Наиболее яркую часть работы составляют начальные диалоги, по объему примерно равные бруновскому искусству памяти, которое они предваряют. Видимо, они написаны под впечатлением диалогов в начале «Теней». Напомним, что Бруно начинает «Тени» беседой между Гермесом, рассказывающим о книге «о тенях идей» как о способе внутренней записи, Филотимом, приветствующим ее «египетский» секрет и Логифером, педантом, болтовня которого сравнивается с мышиной возней и который чурается искусства памяти[627]. Диксон вносит некоторые изменения: один из его собеседников, а именно Меркурий (Гермес), остается тем же; остальные — Тамус, Тевтат и Сократ.
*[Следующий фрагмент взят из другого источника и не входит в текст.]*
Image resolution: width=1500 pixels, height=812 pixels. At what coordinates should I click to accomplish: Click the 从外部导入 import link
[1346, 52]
Диксон имеет в виду фрагмент из платоновского «Федра», упоминавшийся нами в одной из предыдущих глав[628], в котором Сократ рассказывает о беседе владыки египтян Тамуса с мудрым Тевтатом. Тамус говорит о том, что изобретение письма не укрепляет память, а разрушает ее, поскольку египтяне будут доверяться «внешним отпечаткам, которые не есть часть их самих», это лишит их желания использовать свою собственную память. Этот аргумент буквально воспроизводится Диксоном в беседе его Тамуса с Тевтатом.
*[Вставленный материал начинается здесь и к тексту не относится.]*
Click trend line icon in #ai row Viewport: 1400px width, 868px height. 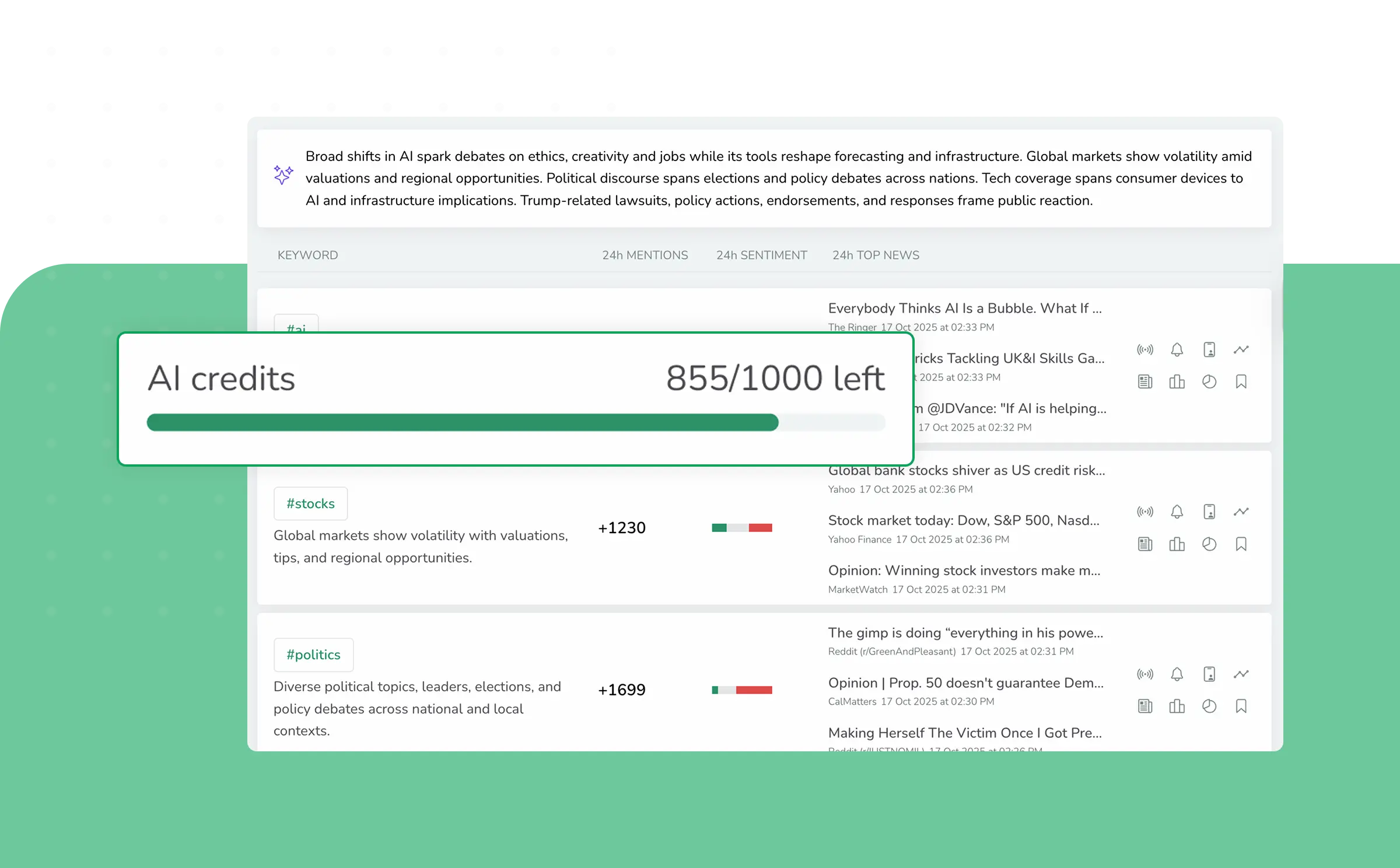coord(1241,349)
Меркурий в диалоге Диксона представляет характер, отличный от его Тевтата; и это поначалу кажется странным, поскольку обычно Меркурий (или Гермес Трисмегист) отождествляется с Тотом-Гермесом, изобретателем букв. Однако Диксон тут следует за Бруно, говоря о Меркурии как об изобретателе, но не букв, а «внутреннего письма» искусства памяти. Поэтому Меркурий обозначает внутреннюю мудрость, о которой Тамус говорит, что египтяне утратили ее с изобретением письменности. Для Диксона, как и для Бруно, Меркурий Трисмегист является покровителем герметической или оккультной памяти.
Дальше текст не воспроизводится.